◆ Text provided
------
The End of the M.E.?

    They call this "convergence." Old lines are changing, or disappearing
    altogether. What it's doing under the hood is downright electrifying.
    by Peter W. Huber and Mark P. Mills

    The turf still divides up quite neatly. The electrical engineers move
    the light stuff--electrons, power, bits, and logic. The mechanical
    engineers do the heavy lifting; they move atoms. And, like it or not,
    the MEs still control most of the real estate.
    Look at our cars. They're made of big heavy things that shake, bounce,
    and sway; they're propelled by pistons, shafts, gears, and belts;
    controlled by shafts, gears, valves, and hydraulic fluids. All the
    really important parts go click-click, bang-bang. The car is a 100 kW
    (peak) machine. The stuff that hums instead of clanking, the electric
    load, peaks at 2 kW.
------
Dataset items
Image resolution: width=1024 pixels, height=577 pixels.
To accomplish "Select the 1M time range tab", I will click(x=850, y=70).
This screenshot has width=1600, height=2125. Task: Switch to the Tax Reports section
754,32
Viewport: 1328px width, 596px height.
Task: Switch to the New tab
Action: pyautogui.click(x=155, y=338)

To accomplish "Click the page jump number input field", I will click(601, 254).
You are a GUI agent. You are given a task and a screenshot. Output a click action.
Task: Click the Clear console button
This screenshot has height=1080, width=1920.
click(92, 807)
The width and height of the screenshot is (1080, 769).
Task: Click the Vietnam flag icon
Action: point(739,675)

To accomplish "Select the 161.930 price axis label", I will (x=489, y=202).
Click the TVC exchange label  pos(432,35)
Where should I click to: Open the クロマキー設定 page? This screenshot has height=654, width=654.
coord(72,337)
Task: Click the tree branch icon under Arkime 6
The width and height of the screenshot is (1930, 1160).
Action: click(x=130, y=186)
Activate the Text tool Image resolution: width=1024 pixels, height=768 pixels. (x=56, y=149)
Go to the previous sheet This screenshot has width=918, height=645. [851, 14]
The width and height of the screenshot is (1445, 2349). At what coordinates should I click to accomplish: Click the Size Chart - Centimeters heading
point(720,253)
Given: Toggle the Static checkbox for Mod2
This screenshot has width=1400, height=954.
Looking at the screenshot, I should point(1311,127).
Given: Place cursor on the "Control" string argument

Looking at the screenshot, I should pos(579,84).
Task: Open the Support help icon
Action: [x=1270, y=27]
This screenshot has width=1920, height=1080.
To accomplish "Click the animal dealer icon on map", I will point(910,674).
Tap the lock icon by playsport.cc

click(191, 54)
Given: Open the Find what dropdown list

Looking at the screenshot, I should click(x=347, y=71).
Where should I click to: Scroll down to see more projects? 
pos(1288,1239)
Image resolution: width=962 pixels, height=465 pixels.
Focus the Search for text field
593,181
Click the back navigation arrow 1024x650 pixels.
------
◆ Exercise 1
From the text about mechanical engineering, transcribe the passage starting with "The turf still" and going on through "the real estate.".
◆ Exercise 2
Go on with the text about mechanical and electrical engineers from the point where it stops.
The items above are separate material and have no connection to the text about mechanical engineering.

◆ Exercise output 1
The turf still divides up quite neatly. The electrical engineers move
    the light stuff--electrons, power, bits, and logic. The mechanical
    engineers do the heavy lifting; they move atoms. And, like it or not,
    the MEs still control most of the real estate.

◆ Exercise output 2
    Mechanical engineers control most of the rest of our energy economy,
    too. The United States consumes 100 quadrillion Btus, or quads, of raw
    thermal energy every year, in three broad sectors--electric power,
    transportation, and heat--with consumption split (roughly) 40-30-30
    among the three. But electric power plants themselves are mainly
    thermomechanical: The furnaces, boilers, and turbines themselves
    consume over half of the fuel; only about 16 quads worth of mechanical
    energy actually get to the shafts that spin the generators that
    dispatch the gigawatt-hours.

    Komatsu's 930E is a 2,000 kW truck. A 16-cylinder diesel engine drives
    a generator that powers electric motors on the wheels.

    It doesn't have to be that way, and pretty soon it won't be. General
    Electric's 4,400-horsepower, diesel-electric GEVO-12 locomotive is
    powered by an enormous, diesel-fueled engine-driven generator;
    everything beyond is electric. Komatsu's 930E--a monster mining truck
    with 320-ton capacity--is propelled by a 2-megawatt Detroit
    diesel-electric generator. Everything else, right down to the 12-foot
    wheels, is driven electrically. Submarines have been largely
    all-electric for decades, and the surface ships now on the Navy's
    drawing boards are all-electric, from the propeller to the guns.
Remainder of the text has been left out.